Game: Blood Bowl Legendary Edition
Platform: PC
Publisher: Focus Home
Developer: Cyanide
ESRB: T
Genre: Turn based strategy
Players: 1-2 (dozens more for online league play)
What's Hot: Improved online play, commish tools, and stability; additional races add variety and fan favorites; true to the tabletop game
What's Not: AI remains ridiculously inept and is only useful when learning how to play; commentary, while good, gets repetitive quickly; playing online against random people stinks
Review by: William Abner
In the summer of 2009, Focus Home and developer Cyanide released Blood Bowl, a PC conversion of the brilliant sports-strategy boardgame of the same name from Game Workshop; a slick mix of American rules football, rugby, and war, Blood Bowl is one of the very best games GW has ever produced. I have been an avid fan of the game for 20 years, and waited with great anticipation for the PC release, which turned out to be a decent effort, marred by horrendous artificial intelligence and frustratingly weak online tools despite getting most of the game rules effectively translated to the PC.
So here we are a little over a year later and Focus Home has released the shiny new Legendary Edition, which adds the rest of the Blood Bowl retinue including player favorites like the Undead, High Elves, and Norse and everyone’s favorite punching bag – the Halflings. The only race missing in action is the Chaos Dwarfs. The new edition also fixes some of the online matchmaking and commissioner league tools, yet fails to address the game’s core problem: the computer opponent still plays as dumb as a rotted stump.
The basic issue remains the same as it was in the base game – the AI simply doesn’t know how to play, particularly when it has possession of the ball. It knows one basic tactic: form a “cage” around the ball carrier, send a few players deep down the pitch for a potential pass, and then basically do nothing until you crush whoever has the ball. The AI is so bad that at times it will literally stand still with the ball for consecutive turns. It does this exact same thing whether it’s using dwarfs, elves, ogres, or undead.

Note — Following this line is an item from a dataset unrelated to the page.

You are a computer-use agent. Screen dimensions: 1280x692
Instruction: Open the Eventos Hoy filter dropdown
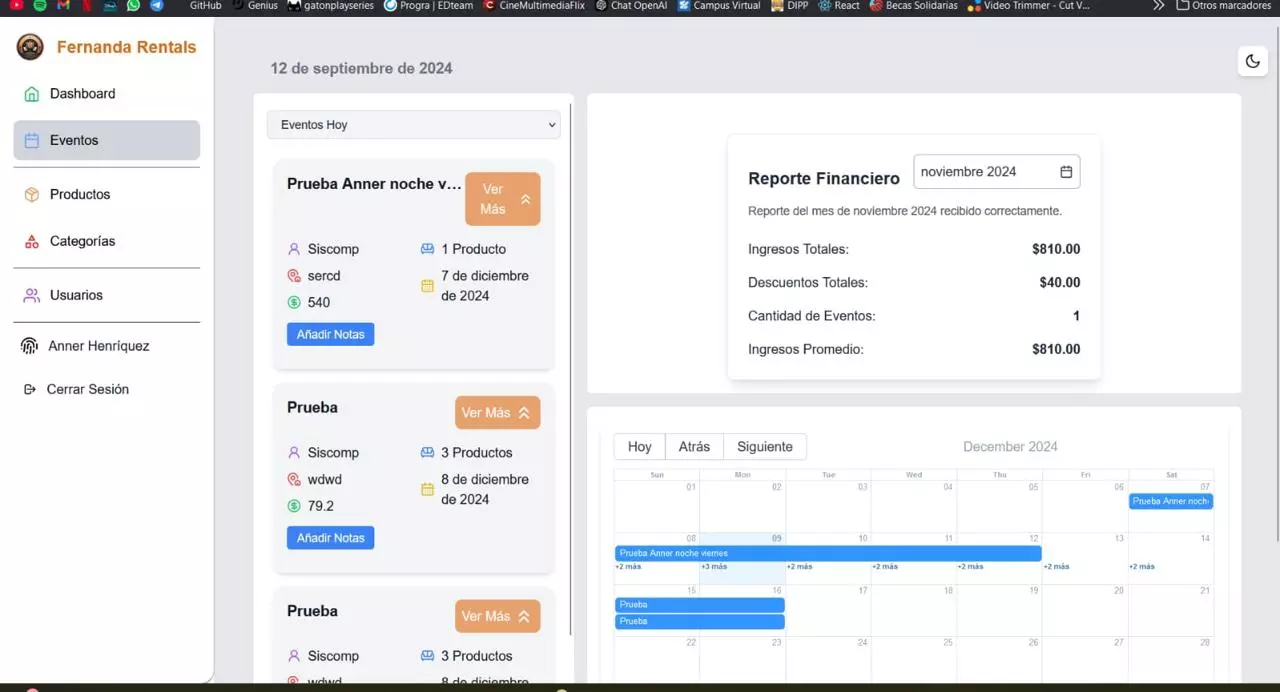click(413, 124)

Every team uses the same tactics, which includes risky “dodge rolls” which no moderately experienced human Blood Bowl coach would ever attempt. Dodging with an elf team isn’t too big of a deal, but when you see the AI trying to dodge with slow footed dwarfs – you know it simply doesn’t understand the rules to its own game. It doesn’t even comprehend that a game is played in two “eight turn” halves; it doesn’t recognize that there is one turn left in a game and it needs to score immediately or lose – it will continue doing what it’s doing as if it’s the opening move of a match.